The current flow of retro “the” bands seems to be never ending. Everywhere you turn there’s a new house of reptilian jealous lovers in NYC, dancing to the underground. It’s a great love sound, but somehow I feel we’ve been had. As hip as it is and as good as it looks, this faux post-punk thing gets a little tiring. So when a new batch of shaggy haired New Yorkers comes around, being hailed as the next big thing, they better be as good as The Fever.
At first look, and perhaps even at first listen, The Fever doesn’t appear to be much more than just another catchy disco punk band -nothing adventurous, but nice enough. But a thorough run through their debut full-length, Red Bedroom reveals a more sophisticated band, one that ups their contemporaries by diversifying their palette enough to truly stand apart. Upon hearing Red Bedroom, it’s apparent that the band’s personal tastes go beyond the realm of P.I.L. and Gang of Four. Though the vocals are sneers, the guitars are screechy and the keyboards are vintage, The Fever have a lot more to offer than a novelty throwback.

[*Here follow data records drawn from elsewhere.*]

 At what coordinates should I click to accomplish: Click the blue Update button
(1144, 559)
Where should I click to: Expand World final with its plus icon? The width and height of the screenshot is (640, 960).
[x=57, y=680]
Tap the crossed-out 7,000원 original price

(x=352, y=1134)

The general public’s likely first encounter with The Fever was “Ladyfingers,” included on the Yes New York compilation, which put the band among the ranks of Interpol, Radio 4 and The Rapture. And no disrespect to those bands, but “Ladyfingers” was undoubtedly the hottest track on the album, save for Ted Leo’s “Ballad of the Sin Eater,” whose inclusion on the comp seemed like an odd fit to begin with. “Ladyfingers” is built on repetitive disco beats, an irresistible synth riff, crashing guitars and Geremy Jasper’s sassy-pants vocals. If you heard it, by now your head would still be ringing with the refrain of “oh oh oh oh/I walk on my hands for you.”
But there’s more than just one good single here – there are twelve! “Cold Blooded” and “Gray Ghost” are more of the same infectious new wave, albeit with a strong Oingo Boingo influence. “Hexxxed” approximates a post-punk Tom Waits, with its clangy production and Ribot-esque guitar riffs. And not only does the band draw from Boingo, but from Danny Elfman’s film scores as well, as heard in the creepy, carnivalesque “Dream Machine.” But the band has a softer side as well, which they express magnificently on “Put it on You,” which bears a slight resemblance to Blondie’s “In the Flesh.”
If you happen to be looking for the album in an independent record store, chances are it’ll be stocked underneath a headless female mannequin bust painted to resemble a tuxedo, to go along with the absurd glam robots on the cover. It may be the band’s effort to recycle the pretentious indulgence of ’80s imagery to match their sound, but they’re not fooling anyone. The Fever is making the music of the future.